## Given records:
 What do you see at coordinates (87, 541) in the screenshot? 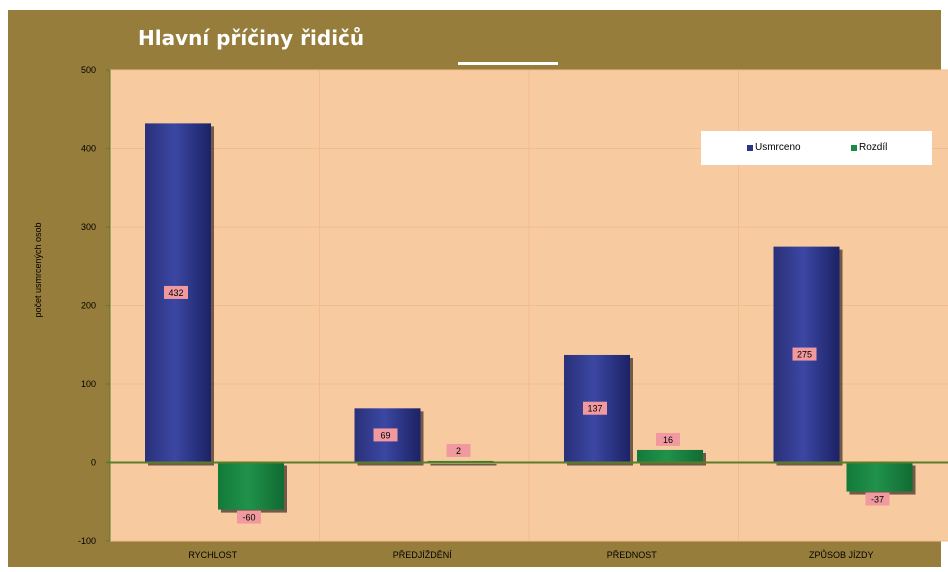
I see `y-tick-label: -100` at bounding box center [87, 541].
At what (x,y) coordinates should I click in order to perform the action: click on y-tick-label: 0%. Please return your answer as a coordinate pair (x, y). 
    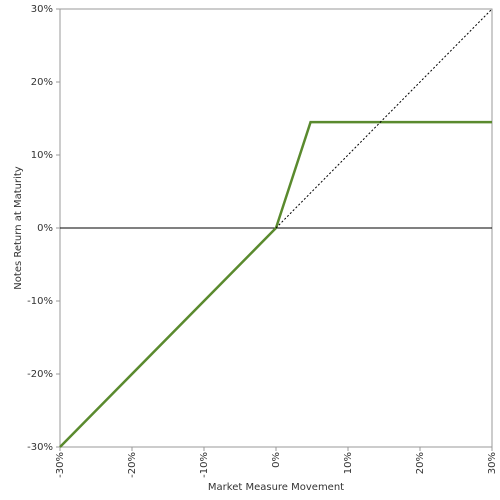
    Looking at the image, I should click on (45, 228).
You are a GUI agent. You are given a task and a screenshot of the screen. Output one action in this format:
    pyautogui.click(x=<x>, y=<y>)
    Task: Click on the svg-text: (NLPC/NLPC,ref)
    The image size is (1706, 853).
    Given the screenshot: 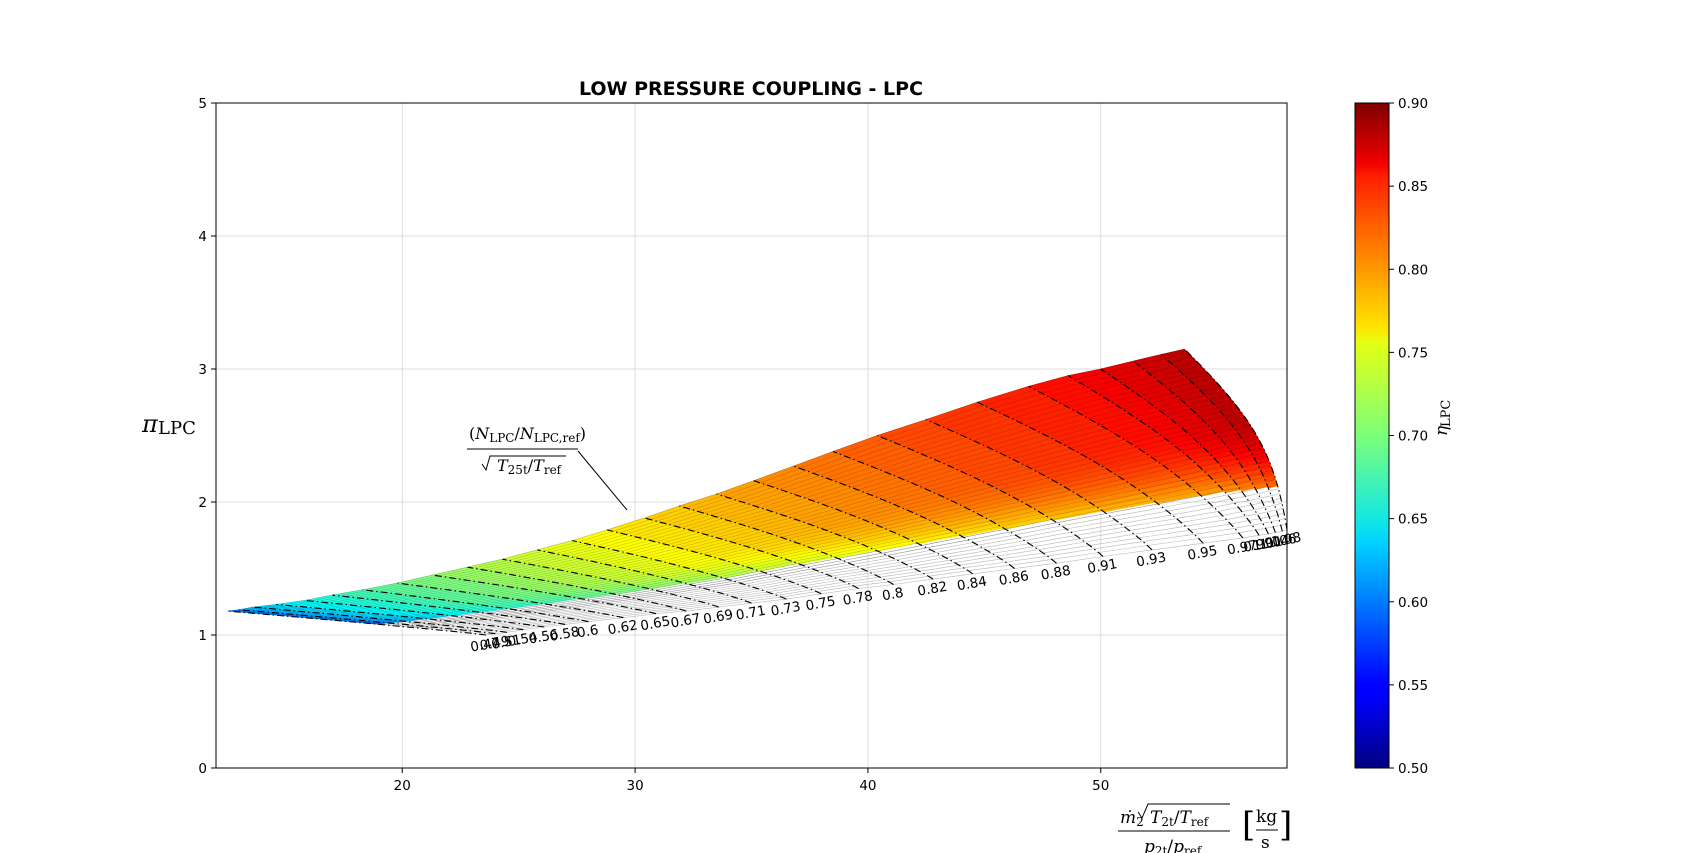 What is the action you would take?
    pyautogui.click(x=528, y=434)
    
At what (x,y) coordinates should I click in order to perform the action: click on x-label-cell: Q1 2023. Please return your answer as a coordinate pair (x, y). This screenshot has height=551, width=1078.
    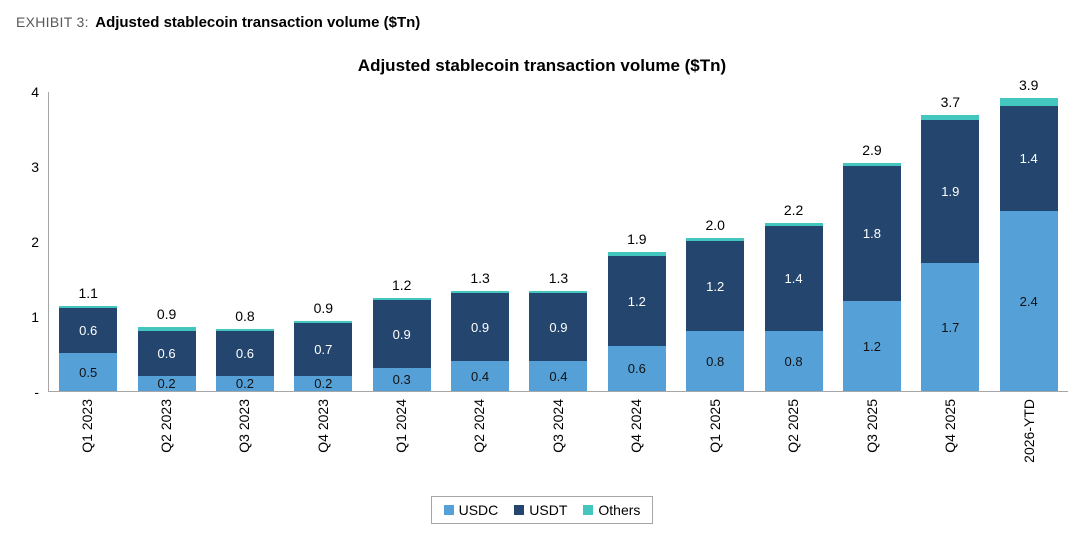
    Looking at the image, I should click on (87, 446).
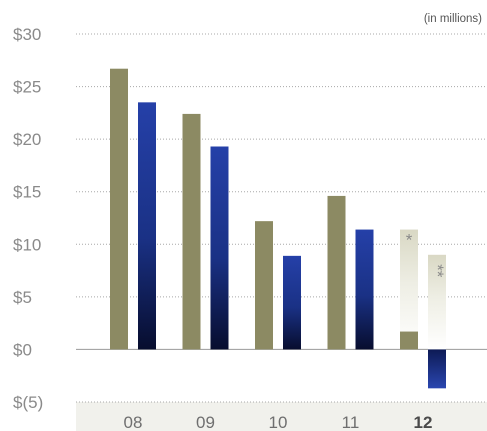  What do you see at coordinates (22, 298) in the screenshot?
I see `y-tick-label: $5` at bounding box center [22, 298].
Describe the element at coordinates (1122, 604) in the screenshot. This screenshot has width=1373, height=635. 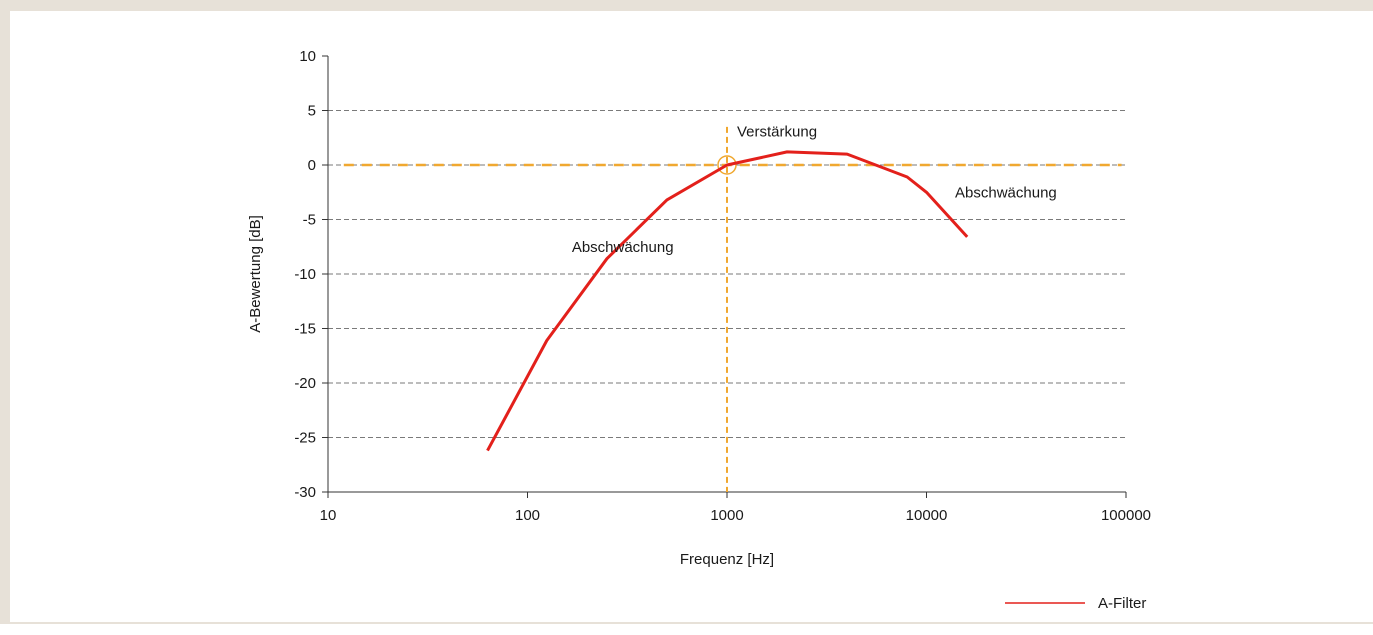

## What you should do:
Show each line of the records above that contains the word "Please". Case counts.

## Answer to this exercise:
At what (x,y) coordinates should I click in order to perform the action: click on y-tick-label: 0%. Please return your answer as a coordinate pair (x, y). 
At what (x,y) coordinates should I click in order to perform the action: click on x-label-cell: Q1 2023. Please return your answer as a coordinate pair (x, y). This screenshot has height=551, width=1078.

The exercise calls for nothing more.